Kelbessa Negewo - Life in The United States

Life in The United States

Kelbessa moved to the United States in 1987, arriving in New York on August 3. He moved to Atlanta, Georgia, progressing from dishwasher to bellhop at the Colony Square Hotel. He was recognized in an elevator at the hotel by an Ethiopian woman, who claims he oversaw her torture while in Ethiopia. She contacted two other women who also identified themselves as his victims, and together they filed a lawsuit under the Alien Tort Claims Act, alleging a violation of their human rights. A judge awarded them US$ 1.5 million in damages, but Kelbessa filed bankruptcy. Shortly after the trial, the Ethiopian special prosecutor tasked with investigating and prosecuting crimes committed during Mengistu's rule asked for Kelbessa's extradition to Ethiopia, which was not granted.

He was fired from his job at the hotel, earned a degree in accounting from DeVry University, and remarried, having a son who died in infancy and later a daughter. He became a US citizen on July 28, 1995, after which two of the women who had sued him returned to Atlanta and were taped in a CNN interview. He was tried and convicted in absentia in Ethiopia on murder charges, and sentenced to life imprisonment.
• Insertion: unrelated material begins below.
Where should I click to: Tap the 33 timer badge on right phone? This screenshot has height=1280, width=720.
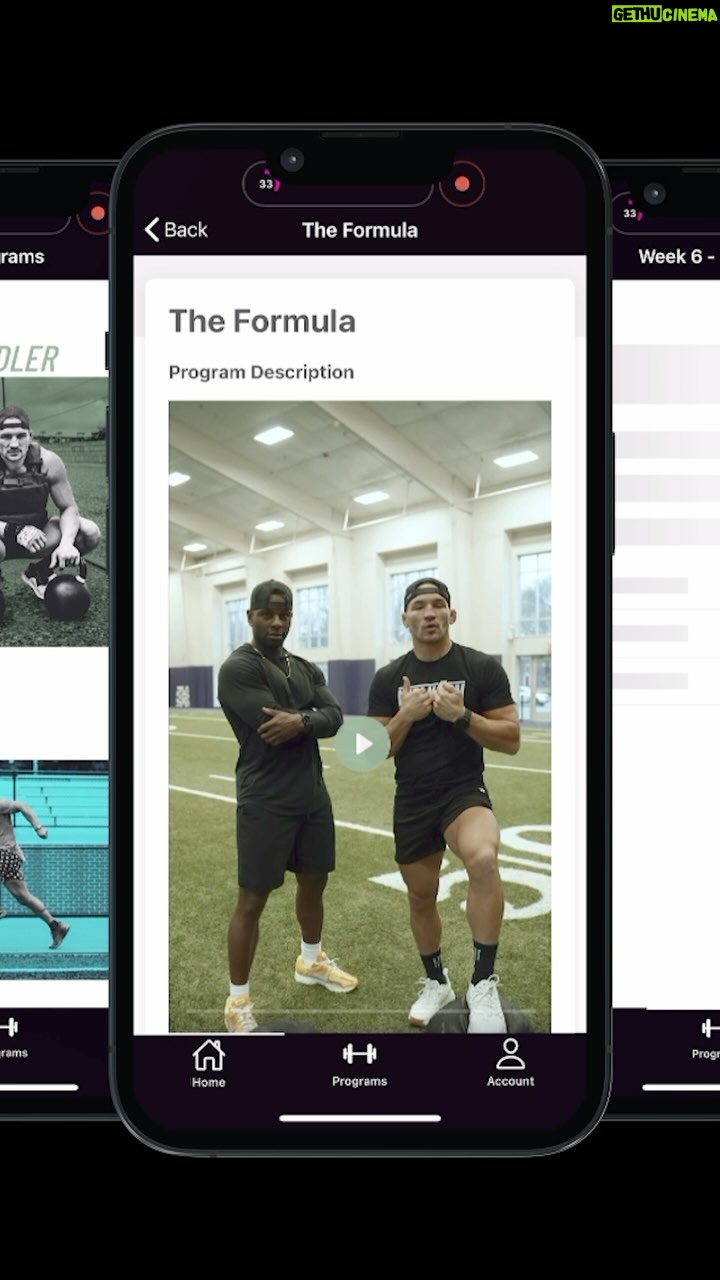click(x=630, y=212)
In 2004 the National Intelligence Reform Act was made into law in the US. It included Senator Patrick Leahy's Anti-Atrocity Alien Deportation Act, which made torture and extrajudicial killings in other countries reason for a person's deportation from the US to that country. Kelbessa was brought to trial in the US again, and voluntarily gave up his American citizenship. A judge ordered him deported, and he was sent back to Ethiopia to serve his life sentence.